Friday, June 11, 2004
Is U.S. like Germany of the '30s?
...What is this dark side? I would suggest that it is the mix of Calvinist religious righteousness and ''my-country-right-or-wrong'' patriotism that dominated our treatment of blacks and American Indians for most of the country's history. It revealed itself in the American history of imperialism in Mexico and after the Spanish-American War in the Philippines. The ''manifest destiny'' of America was to do whatever it wanted to do, because it was strong and virtuous and chosen by God.
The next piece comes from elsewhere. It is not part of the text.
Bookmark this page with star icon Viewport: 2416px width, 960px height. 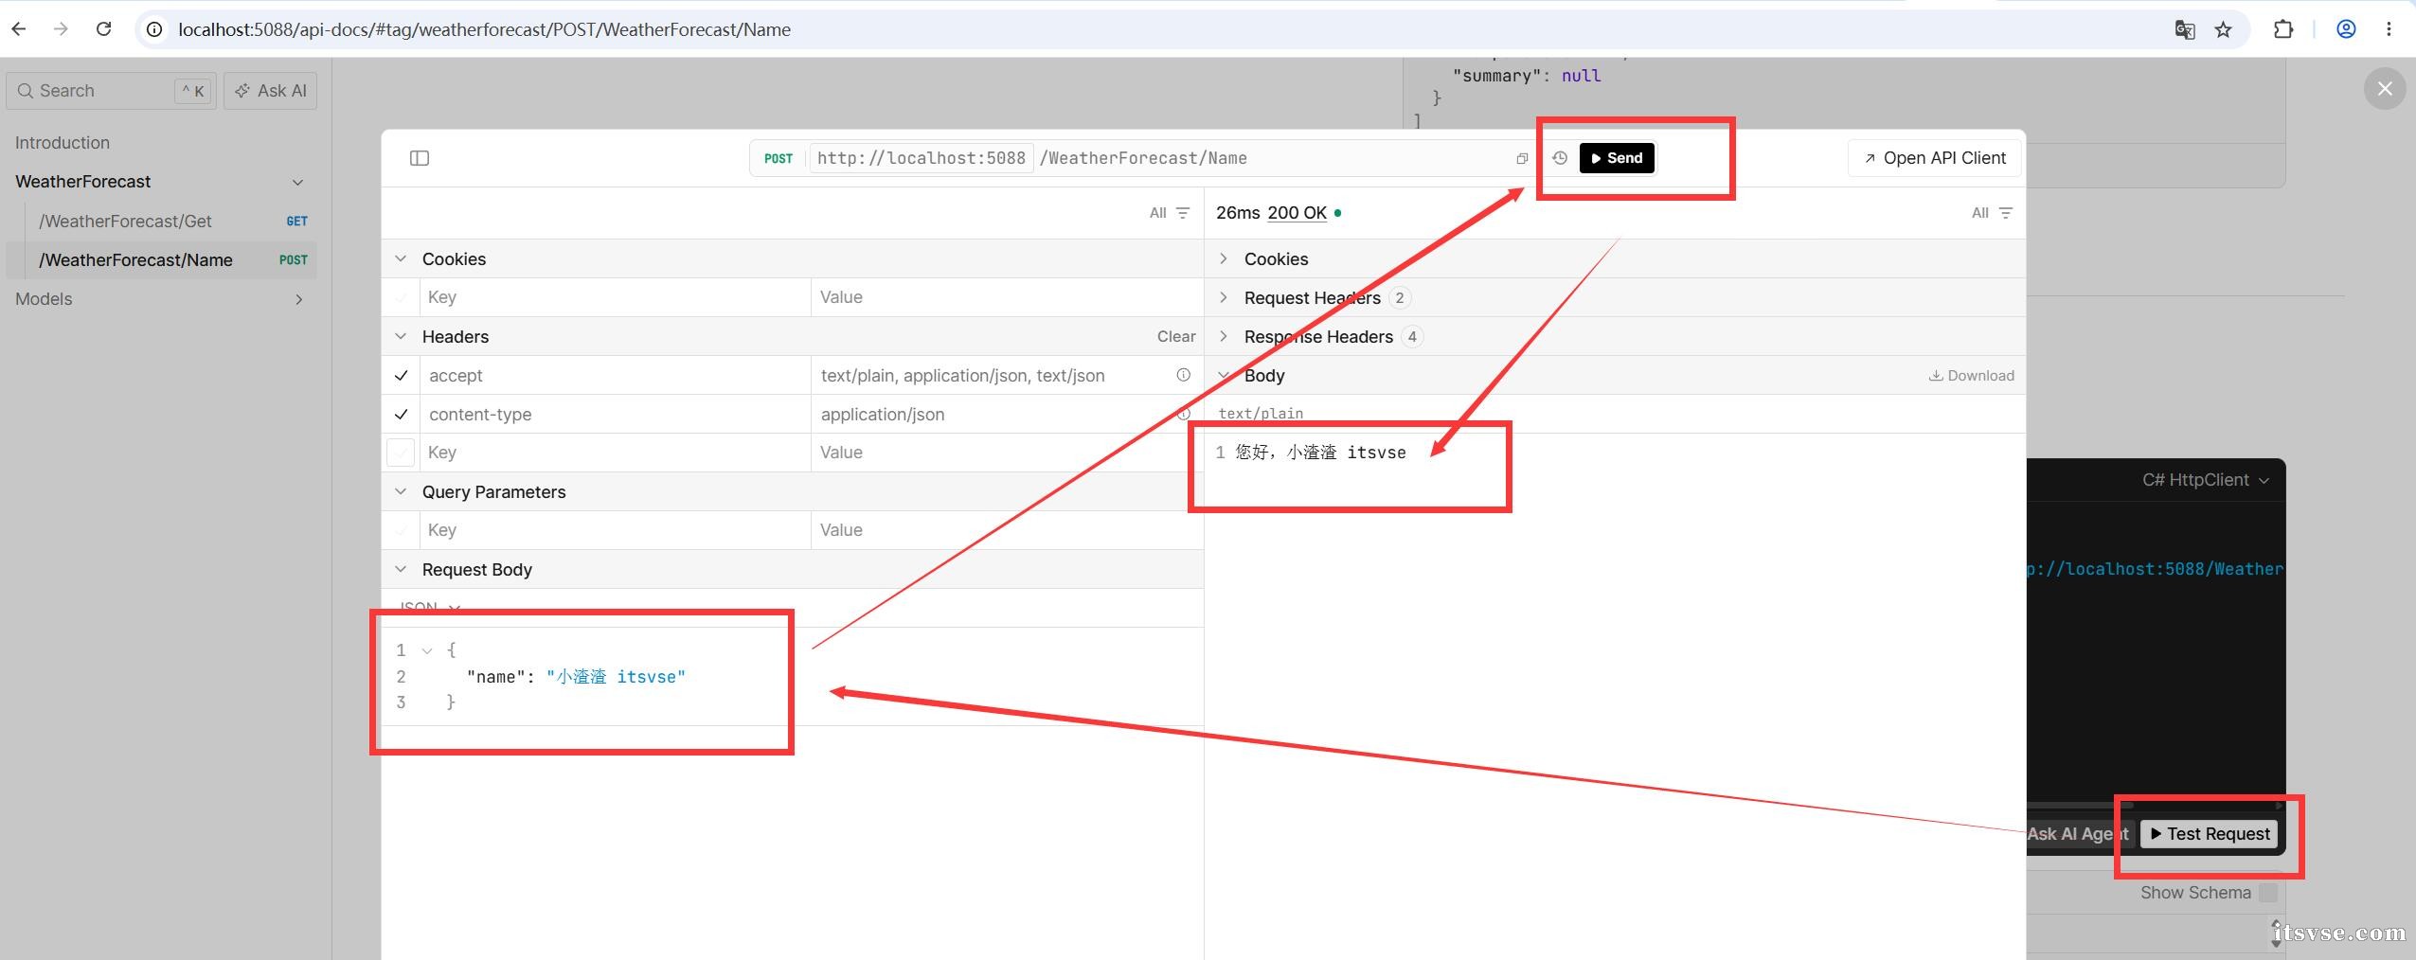pos(2224,29)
Today many Americans celebrate a ''strong'' leader who, like Woodrow Wilson, never wavers, never apologizes, never admits a mistake, never changes his mind, a leader with a firm ''Christian'' faith in his own righteousness. These Americans are delighted that he ignores the rest of the world and punishes the World Trade Center terrorism in Iraq. Mr. Bush is our kind of guy.
He is not another Hitler. Yet there is a certain parallelism. They have in common a demagogic appeal to the worst side of a country's heritage in a crisis. Bush is doubtless sincere in his vision of what is best for America. So too was Hitler. The crew around the president -- Donald Rumsfeld, John Ashcroft, Karl Rove, the ''neo-cons'' like Paul Wolfowitz -- are not as crazy perhaps as Himmler and Goering and Goebbels. Yet like them, they are practitioners of the Big Lie -- weapons of mass destruction, Iraq democracy, only a few ''bad apples.''
Hitler's war was quantitatively different from the Iraq war, but qualitatively both were foolish, self-destructive and criminally unjust. This is a time of great peril in American history because a phony patriotism and an America-worshipping religion threaten the authentic American genius of tolerance and respect for other people.
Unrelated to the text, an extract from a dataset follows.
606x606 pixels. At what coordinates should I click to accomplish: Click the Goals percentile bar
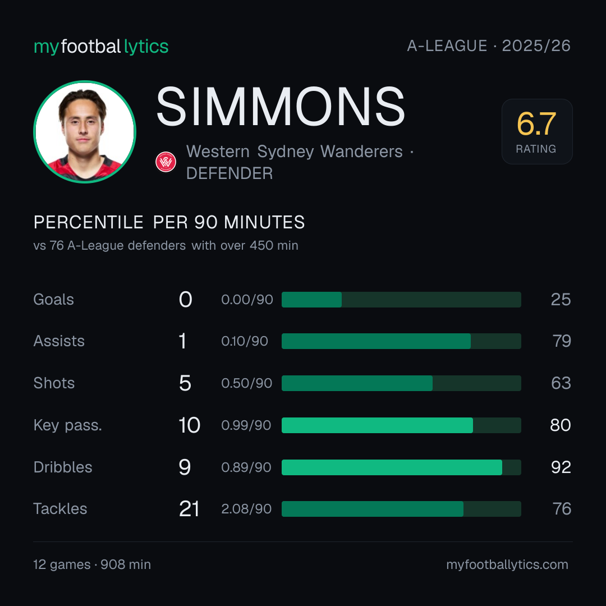click(x=401, y=300)
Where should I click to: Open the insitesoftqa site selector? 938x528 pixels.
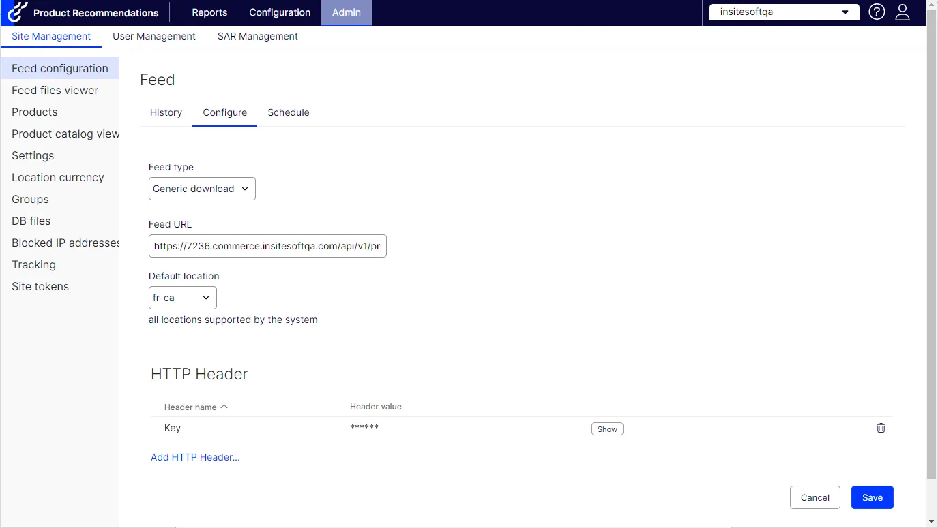(x=785, y=12)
The ''real'' America is still remembered here in Berlin for the enormous contributions of the Marshall Plan and the Berlin airlift -- America at its best. It is time to return to that generosity and grace.
The strongest criticism that the administration levels at Sen. John Kerry is that he changes his mind. In fact, instead of a president who claims an infallibility that exceeds that of the pope, America would be much better off with a president who, like John F. Kennedy, is honest enough to admit mistakes and secure enough to change his mind....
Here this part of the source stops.